Most Dagster asset graphs contain multiple assets that depend on the output of other assets. Linking one asset to another is how you define the structure of your graph. When your assets take in inputs outside of their control, it is important to still configure deterministic tests that will always execute as expected.

We will add an additional asset downstream of state_population_file that takes in its output:

# /dagster_testing/assets/lesson_3.py
@dg.asset
def total_population(state_population_file: list[dict]) -> int:
    return sum([int(x["Population"]) for x in state_population_file])

The code above defines an asset called total_population:

  1. Takes in the list of dicts output by the asset state_population_file.
  2. Returns the total population of all cities in the list.

The relationship of state_population_file and total_population is defined by the input parameter on total_population. What would a test look like for this asset? Click View answer to view it.

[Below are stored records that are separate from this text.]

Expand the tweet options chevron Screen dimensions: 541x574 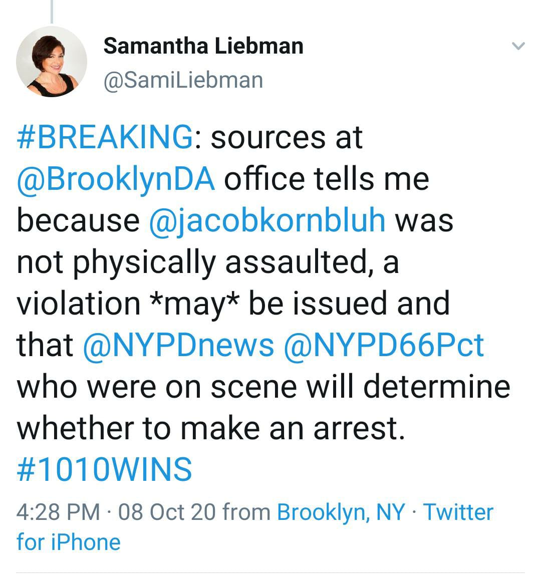tap(518, 47)
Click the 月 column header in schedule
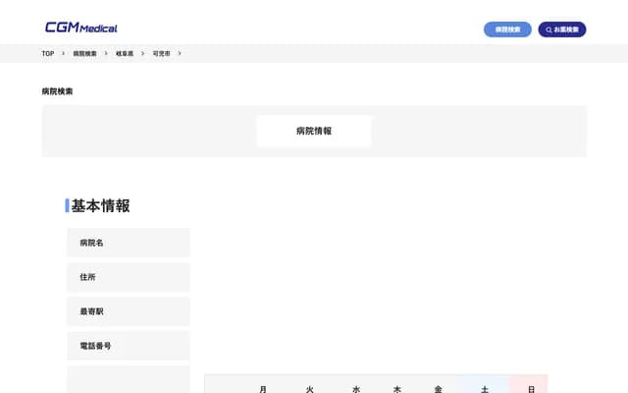 (x=263, y=388)
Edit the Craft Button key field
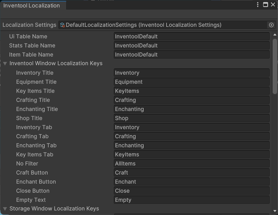This screenshot has width=278, height=215. (192, 173)
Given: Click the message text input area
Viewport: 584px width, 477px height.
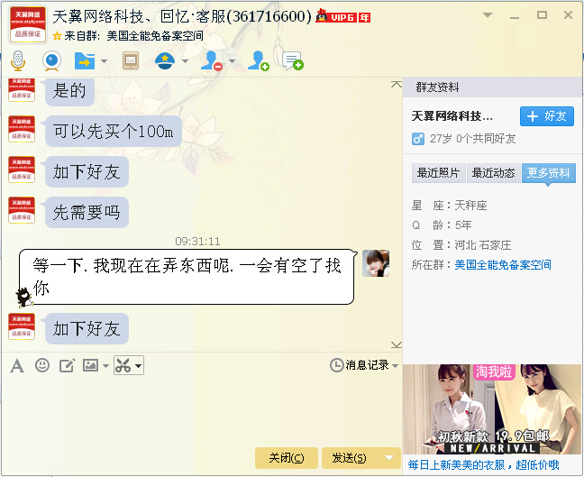Looking at the screenshot, I should (201, 410).
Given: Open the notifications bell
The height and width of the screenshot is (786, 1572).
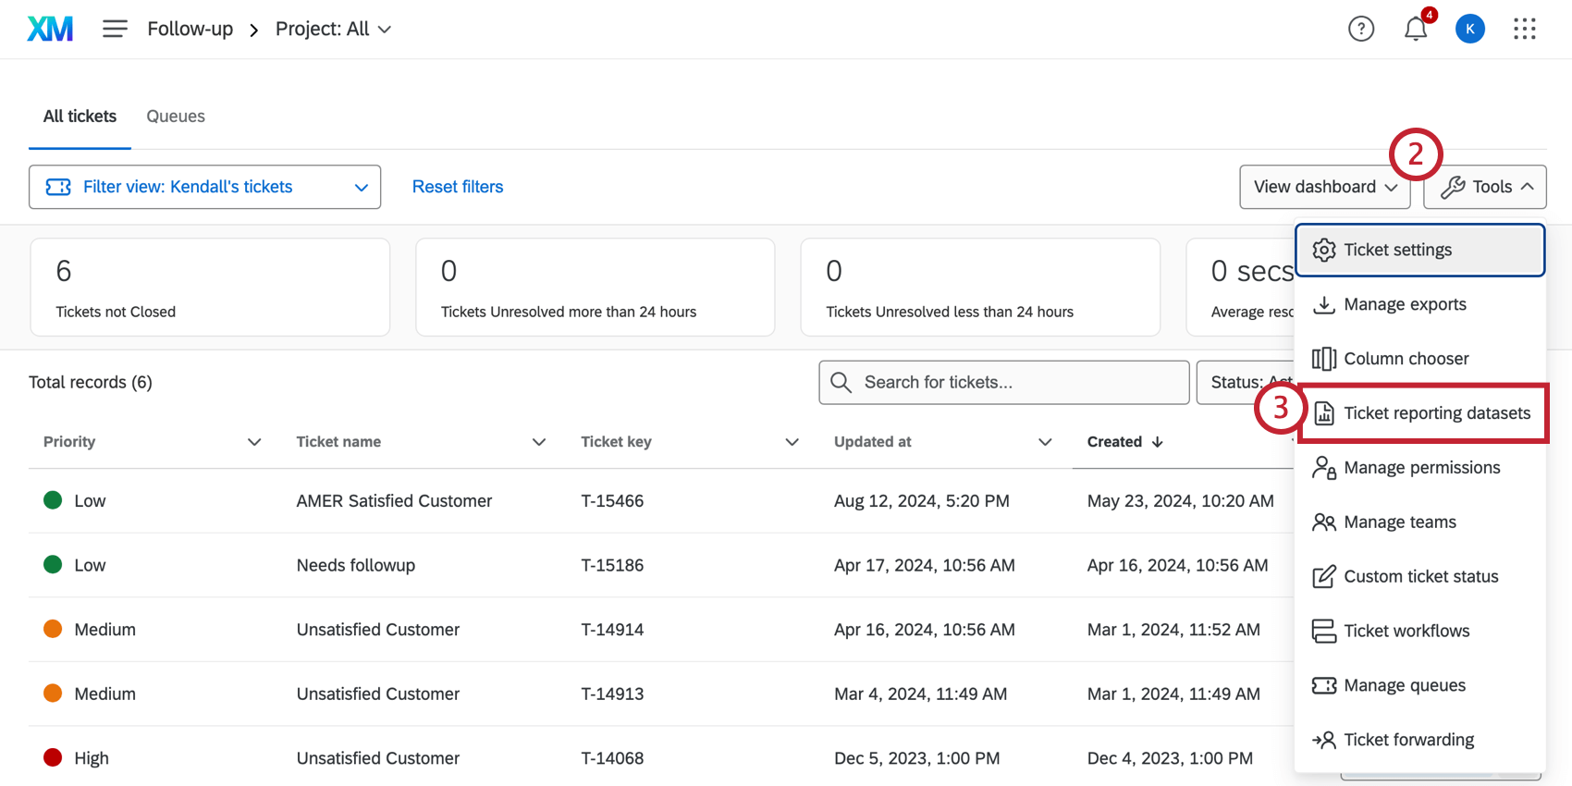Looking at the screenshot, I should click(x=1415, y=30).
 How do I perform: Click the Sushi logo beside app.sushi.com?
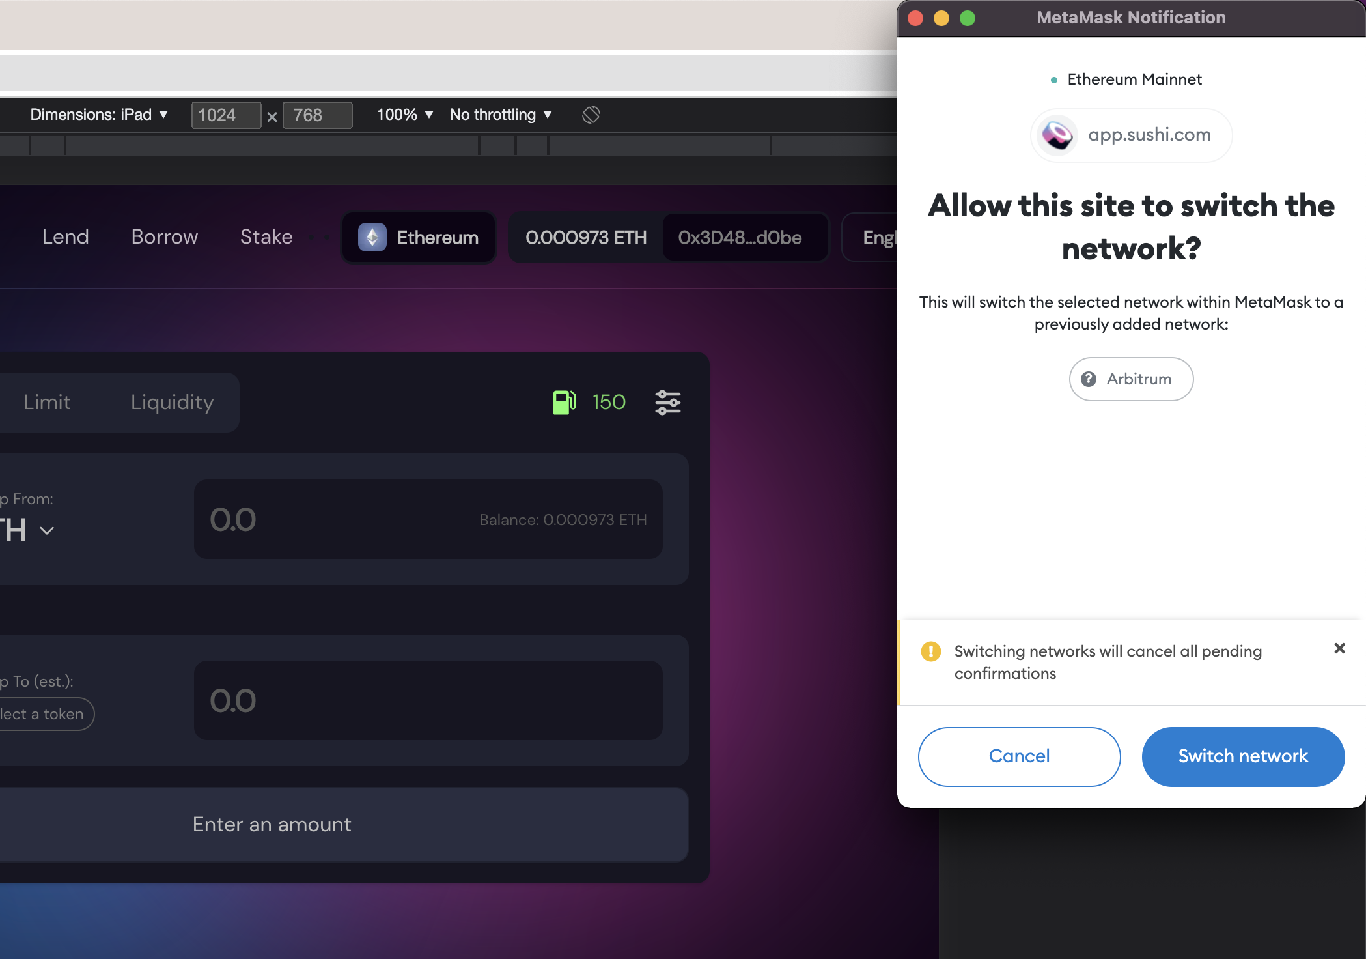tap(1057, 135)
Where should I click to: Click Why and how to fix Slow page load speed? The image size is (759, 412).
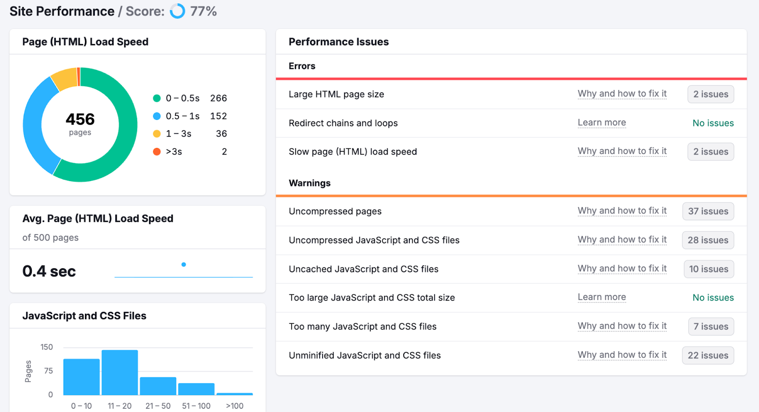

def test_total_population():
    state_populations = [
        {
            "City": "New York",
            "Population": "8804190",
        },
        {
            "City": "Buffalo",
            "Population": "278349",
        },
        {
            "City": "Yonkers",
            "Population": "211569",
        },
    ]

    assert lesson_3.total_population(state_populations) == 9294108

Because we are setting the input parameter for total_population we can ensure what the expected outcome will be. In this case the sum of the three cities is 9,294,108.

Like the other asset test, this test looks like standard Python. Again, we can run this test with pytest:

> pytest dagster_testing_tests/test_lesson_3.py::test_total_population
...
dagster_testing_tests/test_lesson_3.py .                                                          [100%]

Testing materializations

As your pipelines become more complex, it's a good idea to test materializing your Dagster assets. dg.materialize() is a dagster.ExecuteInProcessResult which will execute assets. We can then check the success property of the execution to ensure that everything materialized as expected.

Since the processed_file asset only relies on the output of the loaded_file asset, we can materialize both of those assets together to ensure they are working as expected:

def test_assets():
    _assets = [
        lesson_3.state_population_file,
        lesson_3.total_population,
    ]
    result = dg.materialize(_assets)
    assert result.success
> pytest dagster_testing_tests/test_lesson_3.py::test_assets
...
dagster_testing_tests/test_lesson_3.py .                                                          [100%]

Confirming that the assets materialize without issue is a great start, but we still want to check the return values of each asset. Luckily materialize() allows us to access the output value with the output_for_node() method for each asset from the materialization:

def test_assets():
    _assets = [
        lesson_3.state_population_file,
        lesson_3.total_population,
    ]
    result = dg.materialize(_assets)
    assert result.success

    state_populations = [
        {
            "City": "New York",
            "Population": "8804190",
        },
        {
            "City": "Buffalo",
            "Population": "278349",
        },
        {
            "City": "Yonkers",
            "Population": "211569",
        },
    ]
    assert result.output_for_node("state_population_file") == state_population
    assert result.output_for_node("total_population") == 9294108

Using output_for_node() we access the individual assets and ensure that their output still matches what we expect.

Logging

Since we are using Dagster to execute the assets, when we run materialize(), the default Dagster event execution will be logged. If you rerun pytest with the -s flag set to view the logs, all of the Dagster logs will be included as well as the test output:

> pytest dagster_testing_tests/test_lesson_3.py::test_assets -s
...
dagster_testing_tests/test_lesson_3.py 2025-02-14 09:30:11 -0600 - dagster - DEBUG - __ephemeral_asset_job__ - 7924f6b8-72c6-4789-b34a-d25b144f7f66 - 62349 - RUN_START - Started execution of run for "__ephemeral_asset_job__".
2025-02-14 09:30:11 -0600 - dagster - DEBUG - __ephemeral_asset_job__ - 7924f6b8-72c6-4789-b34a-d25b144f7f66 - 62349 - ENGINE_EVENT - Executing steps in process (pid: 62349)
2025-02-14 09:30:11 -0600 - dagster - DEBUG - __ephemeral_asset_job__ - 7924f6b8-72c6-4789-b34a-d25b144f7f66 - 62349 - RESOURCE_INIT_STARTED - Starting initialization of resources [io_manager].
...

Including the logging can be useful when debugging a broken test and can help you isolate where you are encountering an error.